[Saved entries]
***

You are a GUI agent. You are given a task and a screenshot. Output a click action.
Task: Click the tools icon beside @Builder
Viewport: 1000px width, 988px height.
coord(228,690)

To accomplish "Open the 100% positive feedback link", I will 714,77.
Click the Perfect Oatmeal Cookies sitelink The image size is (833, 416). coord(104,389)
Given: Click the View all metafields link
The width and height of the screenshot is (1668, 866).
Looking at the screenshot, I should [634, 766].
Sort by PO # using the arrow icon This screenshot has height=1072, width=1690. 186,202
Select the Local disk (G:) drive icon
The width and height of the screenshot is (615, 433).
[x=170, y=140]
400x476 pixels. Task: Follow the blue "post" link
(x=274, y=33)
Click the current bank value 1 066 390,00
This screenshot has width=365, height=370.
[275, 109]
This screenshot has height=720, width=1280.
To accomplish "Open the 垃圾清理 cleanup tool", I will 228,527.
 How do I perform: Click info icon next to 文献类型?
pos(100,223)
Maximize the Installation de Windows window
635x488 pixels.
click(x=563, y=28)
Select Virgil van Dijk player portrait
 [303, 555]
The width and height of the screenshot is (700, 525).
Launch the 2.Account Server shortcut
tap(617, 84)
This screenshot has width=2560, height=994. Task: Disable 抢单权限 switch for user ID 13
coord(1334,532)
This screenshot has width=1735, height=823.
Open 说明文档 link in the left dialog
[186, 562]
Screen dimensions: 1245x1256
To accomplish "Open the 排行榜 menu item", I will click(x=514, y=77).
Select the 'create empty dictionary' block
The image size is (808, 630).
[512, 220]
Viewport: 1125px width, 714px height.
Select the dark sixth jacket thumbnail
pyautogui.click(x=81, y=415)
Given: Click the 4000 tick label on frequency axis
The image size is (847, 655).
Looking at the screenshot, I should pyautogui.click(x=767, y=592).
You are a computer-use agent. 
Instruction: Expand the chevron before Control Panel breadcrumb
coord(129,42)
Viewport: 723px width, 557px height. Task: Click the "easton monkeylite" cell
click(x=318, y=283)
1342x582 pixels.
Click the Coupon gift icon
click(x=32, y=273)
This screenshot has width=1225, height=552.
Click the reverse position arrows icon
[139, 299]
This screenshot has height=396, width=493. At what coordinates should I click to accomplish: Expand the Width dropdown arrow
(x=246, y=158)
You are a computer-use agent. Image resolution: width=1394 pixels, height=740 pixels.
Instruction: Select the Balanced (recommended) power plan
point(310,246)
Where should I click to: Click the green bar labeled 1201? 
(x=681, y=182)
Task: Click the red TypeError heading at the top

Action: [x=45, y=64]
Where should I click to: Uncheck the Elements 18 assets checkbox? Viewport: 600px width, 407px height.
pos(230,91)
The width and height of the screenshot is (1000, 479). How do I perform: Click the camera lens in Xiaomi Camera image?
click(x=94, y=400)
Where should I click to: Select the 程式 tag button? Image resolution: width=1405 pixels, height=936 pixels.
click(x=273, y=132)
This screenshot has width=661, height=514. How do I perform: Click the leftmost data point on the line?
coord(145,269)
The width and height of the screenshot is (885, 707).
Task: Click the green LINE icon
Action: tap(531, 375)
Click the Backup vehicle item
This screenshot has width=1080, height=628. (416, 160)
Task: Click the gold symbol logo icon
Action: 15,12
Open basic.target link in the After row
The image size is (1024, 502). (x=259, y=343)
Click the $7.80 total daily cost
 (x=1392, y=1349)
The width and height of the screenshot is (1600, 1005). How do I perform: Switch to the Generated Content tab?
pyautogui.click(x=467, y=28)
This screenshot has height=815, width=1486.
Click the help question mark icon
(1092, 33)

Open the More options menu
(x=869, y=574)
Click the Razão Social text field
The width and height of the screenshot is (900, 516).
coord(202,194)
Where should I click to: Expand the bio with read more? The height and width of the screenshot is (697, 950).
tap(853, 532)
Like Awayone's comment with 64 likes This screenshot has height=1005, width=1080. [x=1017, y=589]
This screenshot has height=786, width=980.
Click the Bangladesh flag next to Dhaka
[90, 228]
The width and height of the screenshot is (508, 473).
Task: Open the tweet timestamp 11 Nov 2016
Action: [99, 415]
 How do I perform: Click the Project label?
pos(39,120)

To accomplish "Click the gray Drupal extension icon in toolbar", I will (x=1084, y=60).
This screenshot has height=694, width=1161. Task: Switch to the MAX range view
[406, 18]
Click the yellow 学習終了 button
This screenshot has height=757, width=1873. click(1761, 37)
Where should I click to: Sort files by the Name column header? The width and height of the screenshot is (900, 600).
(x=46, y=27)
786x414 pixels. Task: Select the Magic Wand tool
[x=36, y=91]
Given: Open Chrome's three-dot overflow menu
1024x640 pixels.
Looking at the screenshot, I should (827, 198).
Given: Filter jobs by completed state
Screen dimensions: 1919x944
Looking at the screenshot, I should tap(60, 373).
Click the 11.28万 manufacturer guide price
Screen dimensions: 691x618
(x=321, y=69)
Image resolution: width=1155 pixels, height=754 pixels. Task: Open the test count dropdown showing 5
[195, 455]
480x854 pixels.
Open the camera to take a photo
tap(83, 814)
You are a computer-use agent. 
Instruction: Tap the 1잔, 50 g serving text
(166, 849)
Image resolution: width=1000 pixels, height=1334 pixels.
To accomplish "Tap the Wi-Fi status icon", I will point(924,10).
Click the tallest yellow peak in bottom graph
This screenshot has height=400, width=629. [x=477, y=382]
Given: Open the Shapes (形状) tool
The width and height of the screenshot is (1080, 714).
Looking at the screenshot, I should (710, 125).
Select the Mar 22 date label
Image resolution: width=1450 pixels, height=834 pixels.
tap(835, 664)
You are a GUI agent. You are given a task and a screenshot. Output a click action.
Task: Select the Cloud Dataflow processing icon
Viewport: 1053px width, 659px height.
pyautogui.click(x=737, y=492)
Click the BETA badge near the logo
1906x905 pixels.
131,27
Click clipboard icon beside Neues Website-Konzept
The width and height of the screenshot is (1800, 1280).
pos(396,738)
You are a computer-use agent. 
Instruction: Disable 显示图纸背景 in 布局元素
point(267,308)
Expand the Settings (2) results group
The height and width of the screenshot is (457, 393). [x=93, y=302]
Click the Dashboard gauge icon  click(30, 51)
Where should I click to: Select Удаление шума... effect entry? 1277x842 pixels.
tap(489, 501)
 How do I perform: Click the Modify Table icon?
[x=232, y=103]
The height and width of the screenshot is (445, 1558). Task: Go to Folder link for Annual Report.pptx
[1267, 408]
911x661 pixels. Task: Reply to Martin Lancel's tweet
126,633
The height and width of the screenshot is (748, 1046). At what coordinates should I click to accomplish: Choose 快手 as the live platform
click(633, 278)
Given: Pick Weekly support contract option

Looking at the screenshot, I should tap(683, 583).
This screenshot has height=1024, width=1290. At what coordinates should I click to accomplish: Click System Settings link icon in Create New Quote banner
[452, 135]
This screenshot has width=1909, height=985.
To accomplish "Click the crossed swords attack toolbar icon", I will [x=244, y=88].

***

__REQUIRED WORK__. Tally the lines in the data that contain the string "toolbar". Report only the total.

__TASK RESPONSE__. 2